Please copy every line from the following entries in which the word "Applicate" appears.

====================

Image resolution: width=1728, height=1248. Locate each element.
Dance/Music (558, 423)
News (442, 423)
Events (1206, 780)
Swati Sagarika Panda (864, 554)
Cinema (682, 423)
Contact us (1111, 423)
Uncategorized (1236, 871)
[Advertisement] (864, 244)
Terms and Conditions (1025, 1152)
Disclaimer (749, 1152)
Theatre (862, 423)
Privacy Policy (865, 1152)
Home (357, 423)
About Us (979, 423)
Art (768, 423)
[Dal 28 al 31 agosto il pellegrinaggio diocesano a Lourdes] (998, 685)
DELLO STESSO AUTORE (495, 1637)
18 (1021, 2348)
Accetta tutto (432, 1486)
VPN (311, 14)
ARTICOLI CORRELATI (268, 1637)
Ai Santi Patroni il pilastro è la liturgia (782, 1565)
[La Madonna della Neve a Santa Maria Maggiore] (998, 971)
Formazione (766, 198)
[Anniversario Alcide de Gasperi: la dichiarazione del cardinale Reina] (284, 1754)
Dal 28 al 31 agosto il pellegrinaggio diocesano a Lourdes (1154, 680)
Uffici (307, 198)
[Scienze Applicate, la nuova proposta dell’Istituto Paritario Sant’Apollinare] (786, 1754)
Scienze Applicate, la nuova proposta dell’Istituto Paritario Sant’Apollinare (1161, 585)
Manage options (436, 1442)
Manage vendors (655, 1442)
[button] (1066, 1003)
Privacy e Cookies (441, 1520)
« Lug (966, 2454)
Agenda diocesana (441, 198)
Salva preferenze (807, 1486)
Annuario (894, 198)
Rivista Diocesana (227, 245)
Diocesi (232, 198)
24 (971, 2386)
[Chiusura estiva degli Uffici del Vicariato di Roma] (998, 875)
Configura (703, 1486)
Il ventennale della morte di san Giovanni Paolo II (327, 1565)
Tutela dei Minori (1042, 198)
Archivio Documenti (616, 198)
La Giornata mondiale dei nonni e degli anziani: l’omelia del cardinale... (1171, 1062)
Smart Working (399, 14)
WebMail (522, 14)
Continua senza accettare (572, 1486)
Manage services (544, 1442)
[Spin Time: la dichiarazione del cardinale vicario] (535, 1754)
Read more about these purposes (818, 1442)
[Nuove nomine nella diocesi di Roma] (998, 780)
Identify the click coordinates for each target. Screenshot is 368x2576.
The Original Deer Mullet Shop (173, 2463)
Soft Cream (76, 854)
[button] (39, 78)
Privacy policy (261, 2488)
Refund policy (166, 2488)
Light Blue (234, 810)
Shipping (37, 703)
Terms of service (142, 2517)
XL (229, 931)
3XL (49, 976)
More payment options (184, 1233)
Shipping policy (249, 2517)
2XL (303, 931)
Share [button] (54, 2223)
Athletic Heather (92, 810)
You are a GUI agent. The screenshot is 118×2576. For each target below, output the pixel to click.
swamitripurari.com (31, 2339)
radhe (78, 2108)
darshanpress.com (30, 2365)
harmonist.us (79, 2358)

====================

» Solution to the problem
[Scienze Applicate, la nuova proposta dell’Istituto Paritario Sant’Apollinare] (786, 1754)
Scienze Applicate, la nuova proposta dell’Istituto Paritario Sant’Apollinare (1161, 585)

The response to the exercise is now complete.